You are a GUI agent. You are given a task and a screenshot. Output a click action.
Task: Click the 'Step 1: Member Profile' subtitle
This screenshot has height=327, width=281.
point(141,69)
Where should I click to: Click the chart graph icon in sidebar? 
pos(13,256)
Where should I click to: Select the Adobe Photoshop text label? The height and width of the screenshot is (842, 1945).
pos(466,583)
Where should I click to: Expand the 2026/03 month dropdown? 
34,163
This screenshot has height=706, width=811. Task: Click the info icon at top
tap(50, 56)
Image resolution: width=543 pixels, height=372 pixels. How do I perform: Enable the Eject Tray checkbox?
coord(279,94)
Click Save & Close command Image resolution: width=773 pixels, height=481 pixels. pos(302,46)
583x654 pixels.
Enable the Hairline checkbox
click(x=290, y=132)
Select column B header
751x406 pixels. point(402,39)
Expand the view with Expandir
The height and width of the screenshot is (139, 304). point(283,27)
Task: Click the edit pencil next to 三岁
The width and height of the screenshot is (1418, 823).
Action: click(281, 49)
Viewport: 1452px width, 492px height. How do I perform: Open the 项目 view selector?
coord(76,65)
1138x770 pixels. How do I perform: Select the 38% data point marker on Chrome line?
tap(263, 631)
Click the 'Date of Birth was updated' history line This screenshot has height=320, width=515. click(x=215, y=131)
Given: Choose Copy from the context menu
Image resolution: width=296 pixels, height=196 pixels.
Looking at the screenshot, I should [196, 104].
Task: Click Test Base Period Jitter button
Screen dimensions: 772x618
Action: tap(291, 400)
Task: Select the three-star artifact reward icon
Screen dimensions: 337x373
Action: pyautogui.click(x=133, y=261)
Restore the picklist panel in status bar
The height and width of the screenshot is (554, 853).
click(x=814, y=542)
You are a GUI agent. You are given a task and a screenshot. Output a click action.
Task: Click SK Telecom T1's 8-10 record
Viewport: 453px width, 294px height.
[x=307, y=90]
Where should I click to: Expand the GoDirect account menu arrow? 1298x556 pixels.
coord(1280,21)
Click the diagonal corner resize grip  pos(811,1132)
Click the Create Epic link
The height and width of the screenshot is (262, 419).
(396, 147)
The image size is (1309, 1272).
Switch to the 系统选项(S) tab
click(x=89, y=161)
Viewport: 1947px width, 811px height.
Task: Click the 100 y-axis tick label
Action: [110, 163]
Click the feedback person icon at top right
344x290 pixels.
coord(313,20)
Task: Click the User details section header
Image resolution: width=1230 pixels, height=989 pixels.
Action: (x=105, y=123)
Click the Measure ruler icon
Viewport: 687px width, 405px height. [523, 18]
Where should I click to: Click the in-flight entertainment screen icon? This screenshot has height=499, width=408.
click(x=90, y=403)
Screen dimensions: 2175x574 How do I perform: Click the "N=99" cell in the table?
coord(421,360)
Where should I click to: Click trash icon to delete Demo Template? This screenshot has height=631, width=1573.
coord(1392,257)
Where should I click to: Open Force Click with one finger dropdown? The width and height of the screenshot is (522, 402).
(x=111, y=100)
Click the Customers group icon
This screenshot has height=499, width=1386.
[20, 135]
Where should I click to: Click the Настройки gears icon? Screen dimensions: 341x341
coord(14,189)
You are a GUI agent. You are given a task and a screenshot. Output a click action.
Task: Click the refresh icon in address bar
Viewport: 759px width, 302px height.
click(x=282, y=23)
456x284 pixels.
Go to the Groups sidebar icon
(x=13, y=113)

......

## The task
The answer should reproduce all of the data without any alteration.

## Response
You are a GUI agent. You are given a task and a screenshot. Output a click action.
Task: Click the 'Step 1: Member Profile' subtitle
This screenshot has height=327, width=281.
point(141,69)
Where should I click to: Click the chart graph icon in sidebar? 
pos(13,256)
Where should I click to: Select the Adobe Photoshop text label? The height and width of the screenshot is (842, 1945).
pos(466,583)
Where should I click to: Expand the 2026/03 month dropdown? 
34,163
This screenshot has height=706, width=811. Task: Click the info icon at top
tap(50, 56)
Image resolution: width=543 pixels, height=372 pixels. How do I perform: Enable the Eject Tray checkbox?
coord(279,94)
Click Save & Close command Image resolution: width=773 pixels, height=481 pixels. pos(302,46)
583x654 pixels.
Enable the Hairline checkbox
click(x=290, y=132)
Select column B header
751x406 pixels. point(402,39)
Expand the view with Expandir
The height and width of the screenshot is (139, 304). point(283,27)
Task: Click the edit pencil next to 三岁
The width and height of the screenshot is (1418, 823).
Action: click(281, 49)
Viewport: 1452px width, 492px height. How do I perform: Open the 项目 view selector?
coord(76,65)
1138x770 pixels. How do I perform: Select the 38% data point marker on Chrome line?
tap(263, 631)
Click the 'Date of Birth was updated' history line This screenshot has height=320, width=515. click(x=215, y=131)
Given: Choose Copy from the context menu
Image resolution: width=296 pixels, height=196 pixels.
Looking at the screenshot, I should [196, 104].
Task: Click Test Base Period Jitter button
Screen dimensions: 772x618
Action: tap(291, 400)
Task: Select the three-star artifact reward icon
Screen dimensions: 337x373
Action: pyautogui.click(x=133, y=261)
Restore the picklist panel in status bar
The height and width of the screenshot is (554, 853).
click(x=814, y=542)
You are a GUI agent. You are given a task and a screenshot. Output a click action.
Task: Click SK Telecom T1's 8-10 record
Viewport: 453px width, 294px height.
[x=307, y=90]
Where should I click to: Expand the GoDirect account menu arrow? 1298x556 pixels.
coord(1280,21)
Click the diagonal corner resize grip  pos(811,1132)
Click the Create Epic link
The height and width of the screenshot is (262, 419).
(396, 147)
The image size is (1309, 1272).
Switch to the 系统选项(S) tab
click(x=89, y=161)
Viewport: 1947px width, 811px height.
Task: Click the 100 y-axis tick label
Action: [110, 163]
Click the feedback person icon at top right
344x290 pixels.
coord(313,20)
Task: Click the User details section header
Image resolution: width=1230 pixels, height=989 pixels.
Action: (x=105, y=123)
Click the Measure ruler icon
Viewport: 687px width, 405px height. [523, 18]
Where should I click to: Click the in-flight entertainment screen icon? This screenshot has height=499, width=408.
click(x=90, y=403)
Screen dimensions: 2175x574 How do I perform: Click the "N=99" cell in the table?
coord(421,360)
Where should I click to: Click trash icon to delete Demo Template? This screenshot has height=631, width=1573.
coord(1392,257)
Where should I click to: Open Force Click with one finger dropdown? The width and height of the screenshot is (522, 402).
(x=111, y=100)
Click the Customers group icon
This screenshot has height=499, width=1386.
[20, 135]
Where should I click to: Click the Настройки gears icon? Screen dimensions: 341x341
coord(14,189)
You are a GUI agent. You are given a task and a screenshot. Output a click action.
Task: Click the refresh icon in address bar
Viewport: 759px width, 302px height.
click(x=282, y=23)
456x284 pixels.
Go to the Groups sidebar icon
(x=13, y=113)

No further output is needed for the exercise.